Le pouvoir a répondu par des augmentations de salaires, portant un coup d’arrêt aux mobilisations des travailleurs.
Les chômeurs et la jeunesse ont poursuivi leurs manifestations concentrées sur quelques villes du pays, et organisé une semaine de sit-in en solidarité avec le peuple de Bahrein. Certaines de ces manifestations ont été réprimées, entrainant arrestations, emprisonnement et plusieurs morts, générant de nouvelles mobilisations pour l’élargissement des détenus.
Le pouvoir a augmenté les allocations des étudiants et des retraités et créé une allocation chômage. Il s’est fendu de promesses, annonçant la création de 50 000 emplois et des réformes constitutionnelles, et il a procédé à des remaniements ministériels pour évincer quelques figures corrompues ou discréditées.
Lors des élections à l’Assemblée consultative en octobre, quelques manifestants ont été élus et une femme a fait son entrée au Mejless. Un comité ministériel spécial a été créé, qui a décidé de subventionner certains produits alimentaires de première nécessité et le fourrage pour les agriculteurs. Une banque islamique devrait voir le jour également.

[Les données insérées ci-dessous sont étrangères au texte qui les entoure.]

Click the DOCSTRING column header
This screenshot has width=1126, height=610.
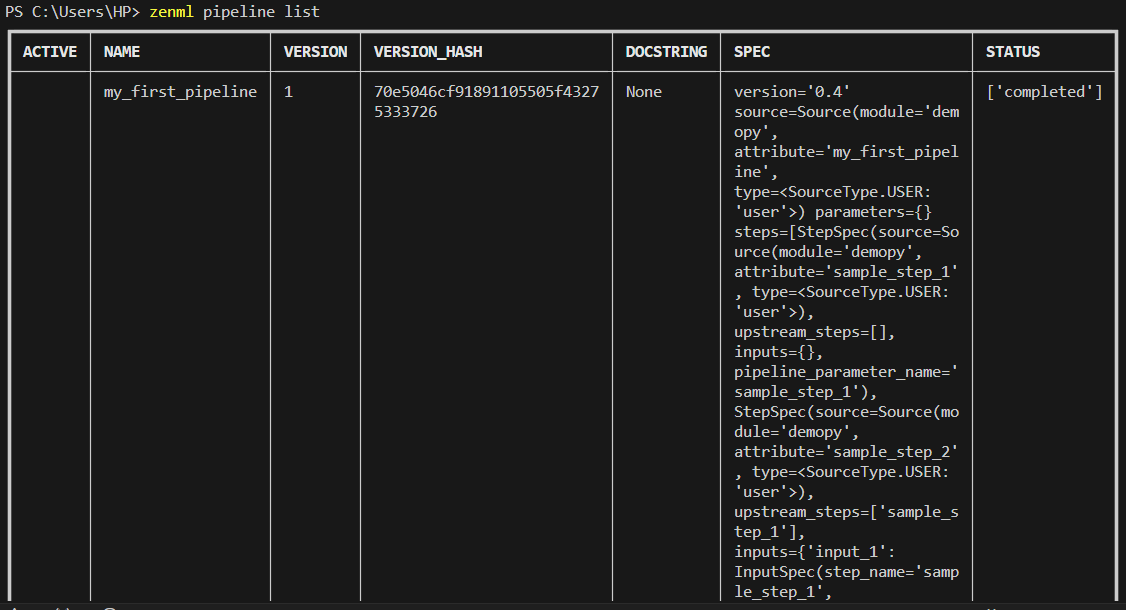pyautogui.click(x=666, y=52)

Mais cette panoplie de mesures est loin d’avoir éteint la braise qui couve depuis un an. C’est dans un huis-clos assourdissant qu’ont été très brutalement réprimées des manifestations d’enseignants en septembre et de chômeurs en décembre, tandis que le jugement lors du procès en appel du journal Ezzaman, -dont l’un des journalistes avait dénoncé la corruption du ministre de la justice et avait écopé de cinq mois d’emprisonnement en première instance-, devrait être rendu à la fin de l’année.
Par ailleurs, ces mesures « préventives » dissimulent mal les indices de la crise à venir : baisse de la rente pétrolière, arrivée sur le marché du travail d’une nouvelle génération (40 % de la population a moins de 15 ans), sans parler de la perspective de la question de la succession, puisque le Sultan Qabous règne en monarque absolu depuis quarante ans et n’a pas d’héritiers.
Si la légitimité du Sultan, le plus ancien dirigeant arabe depuis la chute de Kadhafi, a été épargnée durant cette année de contestation, c’est précisément sur la question de l’élargissement des prérogatives de l’Assemblée que les engagements princiers n’ont pas eu de traduction sensible. Si elle peut désormais proposer des lois et élire son président, elle n’en demeure pas moins consultative.